Thursday 24 February 2011

Food Inflation + Recession Worries = Less Food Bought

DEFRA’s recently published Family Food Survey compares 2009 with 2006 and shows that people coped with rising prices and recession pessimism by buying less food. They did not, as might have been thought, buy the same quantities as before but pay less by searching out good deals, moving to value ranges, switching to own label products, or flocking to discount supermarkets.

So, in volume terms, 2009 saw grocery shoppers buying 11% less red meat than in 2006, 7% less fish, and even 4% less poultry which is usually the fall back protein when prices rise.

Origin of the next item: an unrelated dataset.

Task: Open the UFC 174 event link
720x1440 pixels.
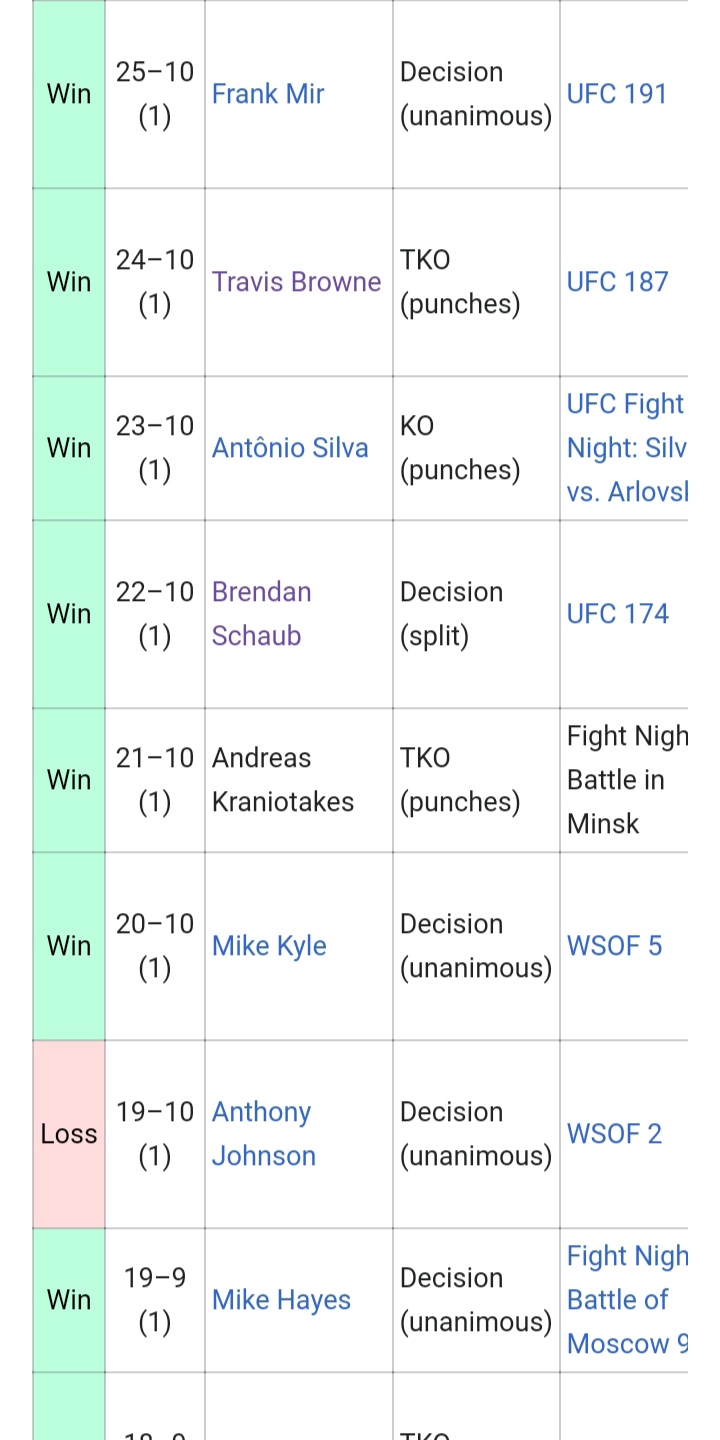Action: [x=617, y=614]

Sales of vegetables have fallen by 3%, potatoes by 6%, fresh fruit by 11%, fresh milk by 3%, and butter and spreads by 2%. Even bread sales have fallen by 5%.

The only fresh foods bucking the downward trend are eggs, up 6%, cheese and yogurts which are level with 2006, and, bizarrely, cream where sales are up by 5%.

By contrast, flour sales are up 8% which could mean that people are baking more. Confectionery, which usually holds up when times are tough has seen purchase grow by 9%, and cereals are up 3%.

Overall, when food inflation soars shoppers seem to work to a budget, and accept that they will get less for their money.

The cutback does not mean that people are necessarily eating less. They could be reducing the amount of food they throw away. A DEFRA study published in July 2010 estimated that 15% of food is wasted, with bread waste reaching a shocking 40%.

As far as the catering sector is concerned, the DEFRA figures show that the amount of food eaten outside of the home in 2009 was 9% less than 2006, although expenditure, excluding alcoholic drinks was up by 3%.

Short term, the DEFRA figures show signs of growth in grocery food buying 2009 compared with 2008, and, given anecdotal evidence about a return to premium food purchasing and the excellent performance of more up market retailers, it would seem that 2010 saw a further increase. What consumers will do in 2011 though, is difficult to project. Food inflation is ramping up again, and signs of depressed consumer confidence are re-emerging.

So, how can profits grow if volumes are shrinking?

Food inflation can help when prices rise ahead of costs. Currently food inflation is running at about 4.6%, compared with wages at about 2%. Those businesses with clout will negotiate lower costs from suppliers.

Another strategy is to develop premium products so that maximum revenue is extracted from a smaller volume.

The third, albeit often costly avenue is to grow market share, stealing volume from competitors.

Examples of all three will no doubt be seen this year.